Muscle Confusion Got Ya Confused?

If muscle confusion has you confused, don’t worry because you’re not alone.  There has been a lot of misinformation regarding this pseudo-scientific training method bandied about the past couple years over the Internet, as well as in local personal training studios, gyms,  and bootcamps.  Hopefully this article will help clear up some of the major myths and misconceptions surrounding muscle confusion.

First off, let’s define what the term muscle confusion means as it’s currently used.  In a nutshell, it refers to the idea that one should constantly vary exercise selection from workout to workout in order to keep the muscles guessing and avoid the plateau that comes when muscles adapt to exercise.  On the surface this seems to make a lot of sense.  Gains remain consistently high and plateaus are avoided.  So what’s the problem?
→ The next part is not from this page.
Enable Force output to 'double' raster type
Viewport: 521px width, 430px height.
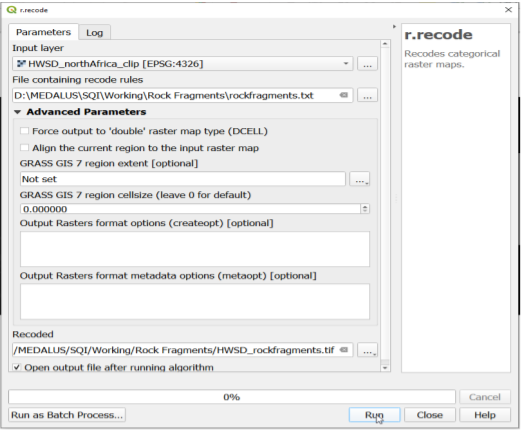[24, 131]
Let’s start with the part that’s true.  Muscles do adapt to exercise and gains will slow down, level off, and then eventually stop if we continue to do the same workout over and over again.  However, it does not happen overnight and certainly not from workout to workout.

Who SAID What?

In order for the body to produce an adaptation for improved performance in life, sport, or martial art, we must apply specific stimulus as per the SAID Principle (Specific Adaptation to Imposed Demand). This basically means that the body adapts with a specific type of fitness to any demand which is imposed on it. When the same exercise is performed for too long, the body adapts to the stresses of each set and the adaptations or returns get smaller and smaller. Once it has adapted to the stress, then it’s time to change or increase the stress or else we fall into that trap of diminishing returns.
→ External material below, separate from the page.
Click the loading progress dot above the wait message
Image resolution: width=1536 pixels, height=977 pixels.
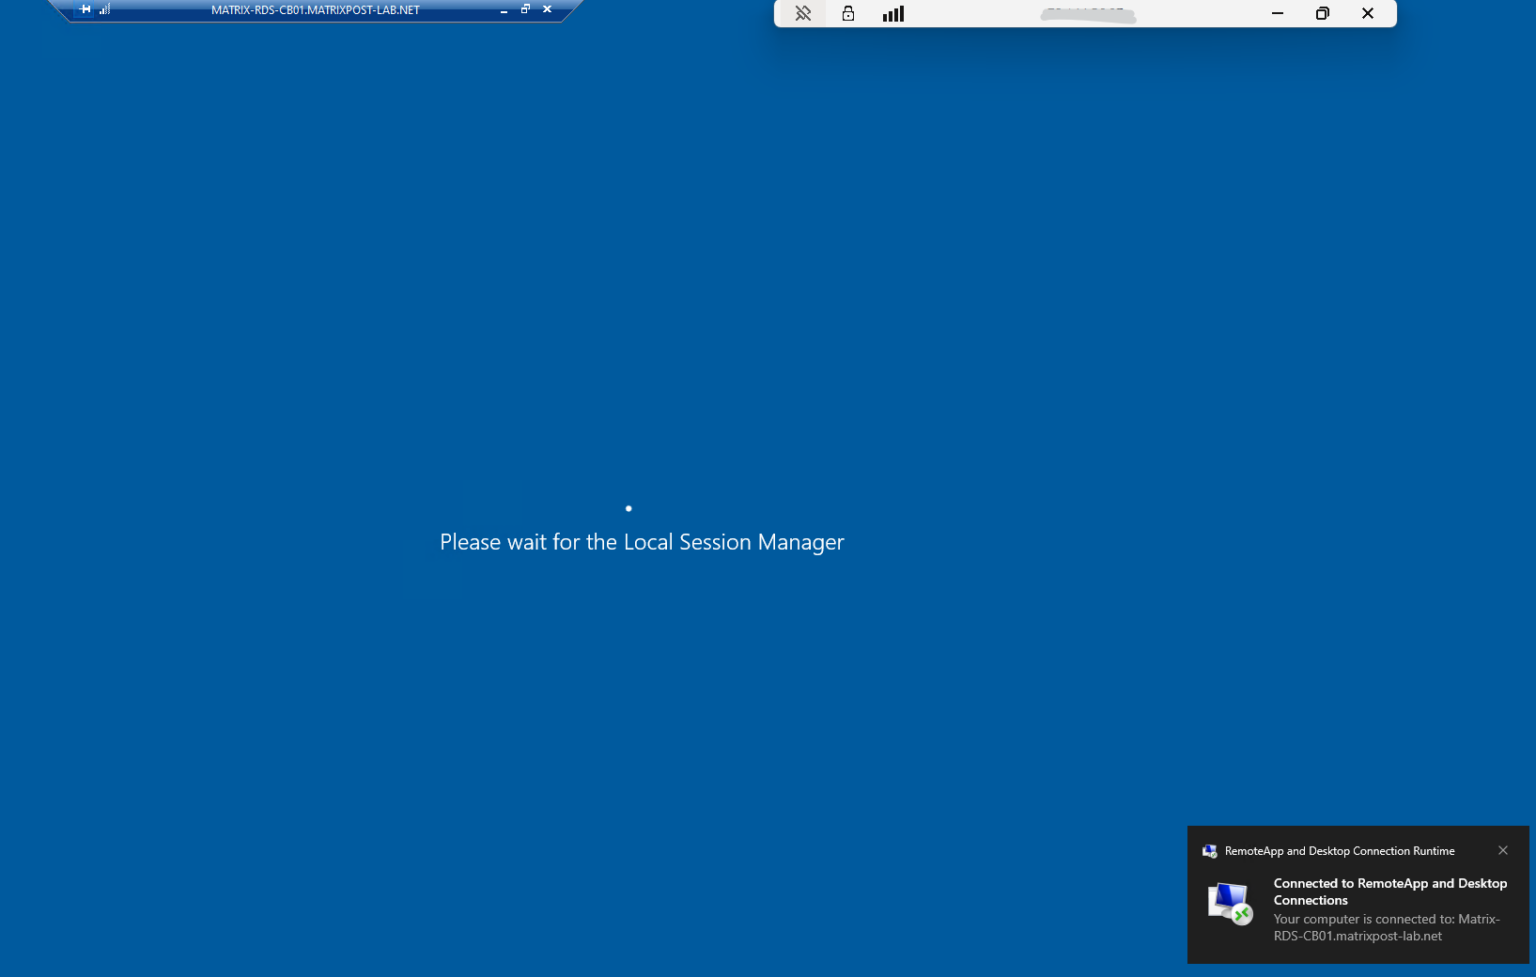point(628,508)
Usually though it takes the body a period of 4-to-6 weeks to adapt and then it is advisable to begin changing exercises. This does not mean that we need to completely throw away everything we have been doing; far from it. An exercise or drill can be changed by increasing intensity, increasing volume, decreasing rest periods, or increasing complexity or sophistication.

What About Strength?

If your goal is to get stronger with muscle confusion, well then I’ve got some bad news for you.  Ain’t gonna happen.  Strength is a skill and must be trained as such.  That means you have to practice, yes practice, the same set of exercises over and over again to get better at them – stronger.  The nervous system becomes more efficient and allows the muscles to recruit greater and greater amounts of tension which result in an increase in strength.  So, to get stronger one must work the same exercises as often as possible while staying as fresh as possible.  Changing your exercises too frequently in order to confuse the muscles doesn’t result in an increase in strength.  Nothing confusing about that.

Is Your Trainer Confused?

This pseudo-scientific concept of muscle confusion made popular by programs such as P90X and Insanity has opened the door for some less than scrupulous, or less than knowledgeable, trainers to take advantage of the unsuspecting public.  By playing on the popular myth that exercises must be changed every workout or else you risk the dreaded plateau they can avoid doing the difficult, yet necessary work of properly programing workouts, sessions, or classes for their clients.  They simply throw together a random bunch of exercises and call it a day without regard for whether or not these jumbled exercises meet the goals and needs of the clients.

Remember, it takes at least 4 weeks for your body to adapt to a particular program and for you to determine what is actually working for you and what is not.  If you constantly change up your routine then you have no idea which exercises are giving you the best return on investment (ROI).  As I always say, random exercise selection yields random results.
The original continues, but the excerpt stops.